INPUT DATA>
- - -

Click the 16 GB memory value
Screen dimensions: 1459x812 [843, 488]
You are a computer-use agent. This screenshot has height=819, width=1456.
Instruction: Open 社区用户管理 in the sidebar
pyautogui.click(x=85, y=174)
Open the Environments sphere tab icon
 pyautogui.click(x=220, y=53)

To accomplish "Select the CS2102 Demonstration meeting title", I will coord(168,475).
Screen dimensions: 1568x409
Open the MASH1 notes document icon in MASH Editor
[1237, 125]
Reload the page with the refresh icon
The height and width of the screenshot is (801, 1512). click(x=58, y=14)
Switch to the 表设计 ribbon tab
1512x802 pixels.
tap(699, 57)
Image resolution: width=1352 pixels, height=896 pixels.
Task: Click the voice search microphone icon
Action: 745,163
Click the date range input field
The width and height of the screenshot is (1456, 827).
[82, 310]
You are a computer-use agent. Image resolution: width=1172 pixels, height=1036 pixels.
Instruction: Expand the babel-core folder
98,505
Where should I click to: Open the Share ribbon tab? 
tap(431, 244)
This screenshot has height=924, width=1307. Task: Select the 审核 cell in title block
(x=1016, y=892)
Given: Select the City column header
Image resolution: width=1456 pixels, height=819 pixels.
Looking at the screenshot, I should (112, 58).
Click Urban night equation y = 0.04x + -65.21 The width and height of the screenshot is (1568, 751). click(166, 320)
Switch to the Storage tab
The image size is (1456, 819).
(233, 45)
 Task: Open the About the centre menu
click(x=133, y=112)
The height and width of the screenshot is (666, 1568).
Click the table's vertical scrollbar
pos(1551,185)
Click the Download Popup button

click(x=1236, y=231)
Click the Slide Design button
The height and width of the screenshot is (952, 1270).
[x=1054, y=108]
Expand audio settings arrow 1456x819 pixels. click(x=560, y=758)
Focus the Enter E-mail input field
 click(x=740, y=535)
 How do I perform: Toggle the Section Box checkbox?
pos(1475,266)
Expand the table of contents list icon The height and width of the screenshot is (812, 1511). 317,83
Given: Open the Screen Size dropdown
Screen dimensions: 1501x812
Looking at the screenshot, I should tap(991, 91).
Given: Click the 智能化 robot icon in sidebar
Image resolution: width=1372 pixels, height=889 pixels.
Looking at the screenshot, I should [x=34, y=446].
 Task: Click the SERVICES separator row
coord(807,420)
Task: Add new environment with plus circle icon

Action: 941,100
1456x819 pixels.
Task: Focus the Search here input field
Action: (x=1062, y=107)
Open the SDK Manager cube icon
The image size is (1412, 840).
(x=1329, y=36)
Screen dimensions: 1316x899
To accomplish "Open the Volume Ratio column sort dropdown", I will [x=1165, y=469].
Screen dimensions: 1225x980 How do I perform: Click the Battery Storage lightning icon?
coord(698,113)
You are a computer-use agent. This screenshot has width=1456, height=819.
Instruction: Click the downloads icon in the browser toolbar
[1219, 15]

- - -

Look through the entries above and report each line where the string "column" occurs.

Given: Select the City column header
To accomplish "Open the Volume Ratio column sort dropdown", I will [x=1165, y=469].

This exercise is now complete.